■ **所給文段**:
%%

學術之爪：當學生為AI智能體設下挑戰

摘要

OpenClaw生態系統中的基準測試迄今僅針對助理級任務進行評估，學術級能力範疇尚未得到充分檢驗。我們推出AcademiClaw——一個包含80項複雜長週期任務的雙語基準測試集，所有任務均直接採集自大學生真實學術工作流（包括作業、研究項目、競賽及個人項目），這些任務被證實是當前AI智能體難以有效解決的。經過對230項學生提交任務的嚴格專家評審，最終任務集涵蓋25+專業領域，從奧林匹克級數學與語言學難題，到GPU密集型強化學習及全端系統除錯，其中16項任務需在CUDA GPU環境下執行。每項任務在隔離的Docker沙箱中運行，並透過結合六種互補技術的多維度評分標準進行完成度評估，同時配備獨立五類安全審計提供行為分析。對六款前沿模型的實驗表明，即便最優模型也僅達成55%的通過率。深入分析揭示了跨任務領域的顯著能力邊界、模型間差異化的行為策略，以及標記消耗與輸出品質的脫節現象，提供了超越聚合指標的細粒度診斷信號。我們期待AcademiClaw及其開源數據與代碼能成為OpenClaw社區的有效資源，推動智能體在真實學術需求全譜系中實現更強能力與適應性。所有數據與代碼公開於：https://github.com/GAIR-NLP/AcademiClaw。

%%

■ **任務要求**: 依據這篇關於AcademiClaw的摘要，最終任務集中有多少項任務需在CUDA GPU環境下執行？ 下列條目與此處作答全然無關。

■ **資料條目**:
%%

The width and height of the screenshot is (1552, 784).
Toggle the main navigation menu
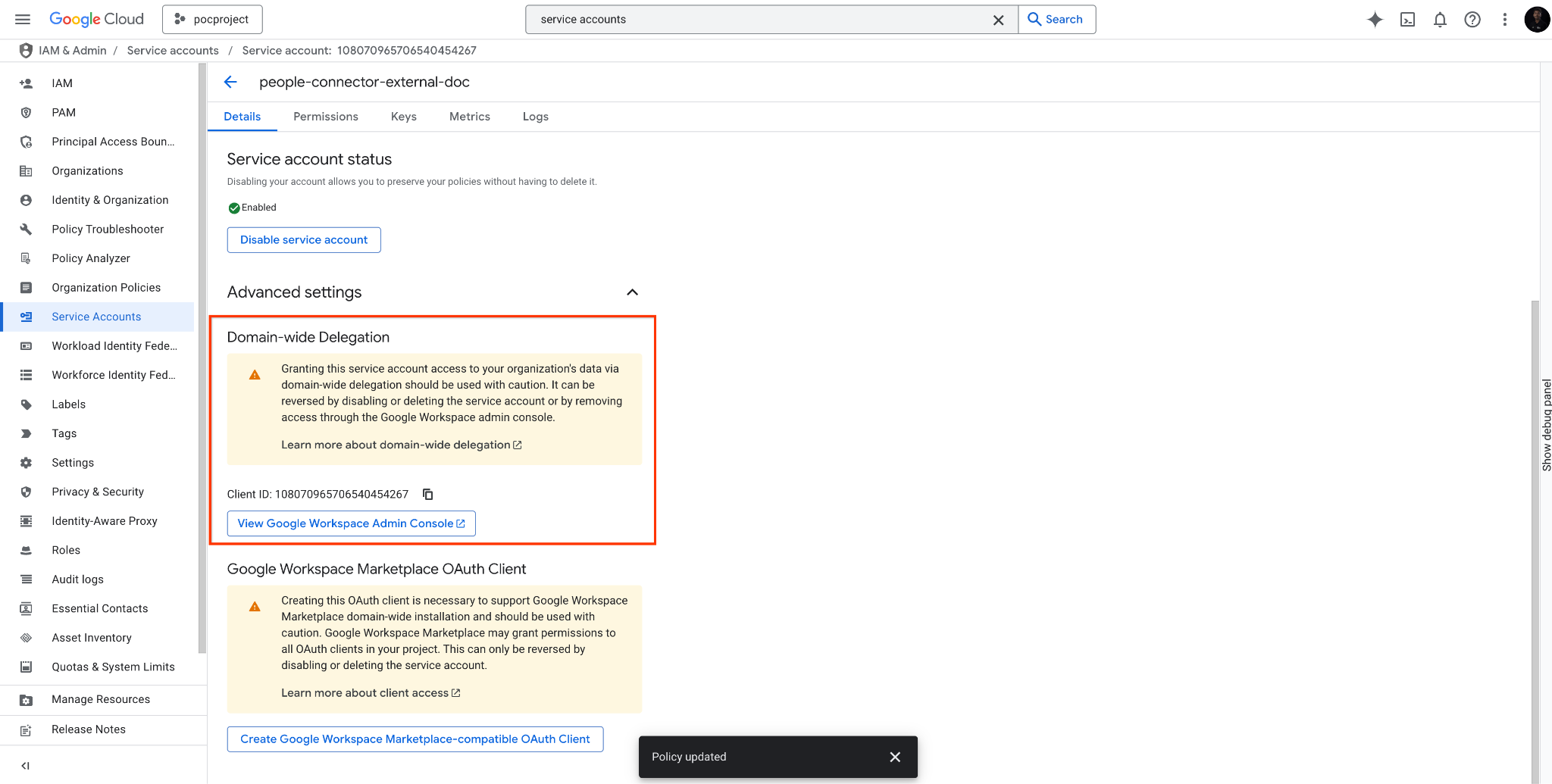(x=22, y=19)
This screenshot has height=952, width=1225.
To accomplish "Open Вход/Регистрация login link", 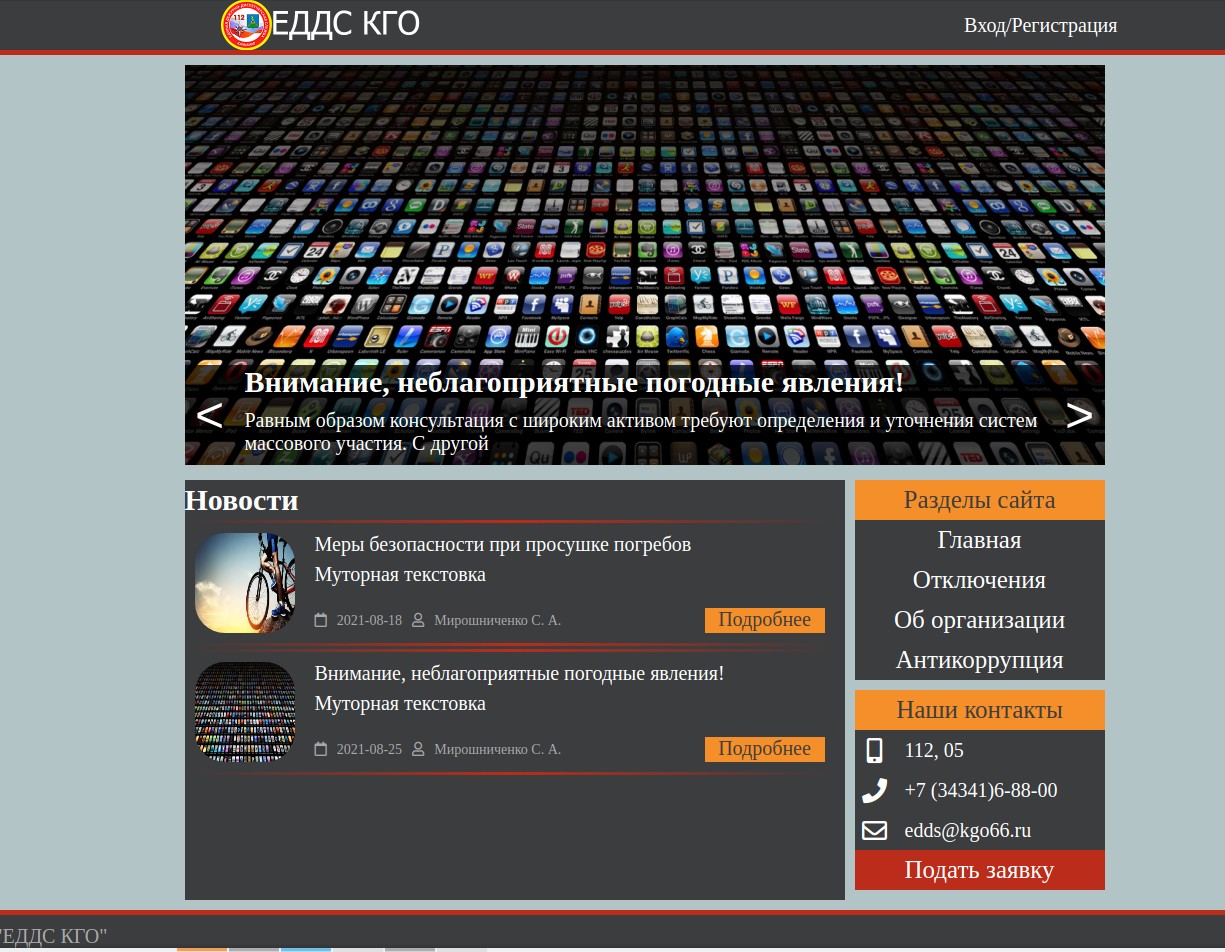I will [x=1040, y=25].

%%

■ **書面作答**: 共有16項任務需在CUDA GPU環境下執行。